The Los Angeles Kings are sitting at the bottom of the Pacific Division standings and like the Sharks its about accessing the current roster and taking the opportunity to be the spoiler.  There is still plenty of talent on this squad and some young faces hoping to make an impact.  Can the Wild earn another victory in this rare matinee game?

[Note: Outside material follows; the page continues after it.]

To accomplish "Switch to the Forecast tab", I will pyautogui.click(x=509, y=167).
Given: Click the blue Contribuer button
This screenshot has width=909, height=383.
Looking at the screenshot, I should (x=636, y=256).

1st Period Thoughts:  The game had the feel of high stakes chess match, where both clubs were taking a very cautious and calculated approach against one another.  Both the Wild and the Kings were blocking shots which is not something you see so early in a hockey game, especially in the regular season.  Minnesota’s first quality scoring chance came from the 4th line as Ryan Hartman centered a pass that was redirected on goal by Ryan Donato that was held onto by Cal Petersen.  The Wild was being aggressive on the forecheck, sending two forwards deep hoping to force a turnover.  The Kings would counter that forecheck with its top line and a quick transition game as Dustin Brown fires a low shot that drew a big rebound from Alex Stalock for an easy tap in for Anze Kopitar.  1-0 Kings.  The Wild would try to answer with the 4th line as Hartman got a chance to shoot from the slot that forced Petersen to make a fine save.  Ryan Suter would be high sticked by former St. Cloud State star Blake Lizotte giving the Wild its first power play of the game.  On the power play the Wild had a few quick chances as Kevin Fiala ripped a shot from above the right faceoff circle that Petersen was just able to get a leg pad on.  That was as good as it got on the power play and Minnesota had to try to work for the equalizer again at even strength.  Petersen looked sharp as he was seeing the puck well through traffic.  The Wild would deploy its big body line of Jordan Greenway, Marcus Foligno and Joel Eriksson Ek and along with activating its defenseman the line was able to pin the Los Angeles Kings into its own end with a strong cycling effort.  Despite the possession, it didn’t lead to many shots being taken on goal beyond a few chances from the point.  Minnesota was working hard, but so were the Kings and time and space was in short supply.  The Kings were making the Wild pay a physical price for almost every foot of ice in their own end and windows to pass or shoot the puck were fleeting at best.  The Wild certainly have their work cut out for them trailing by one going into the 1st intermission.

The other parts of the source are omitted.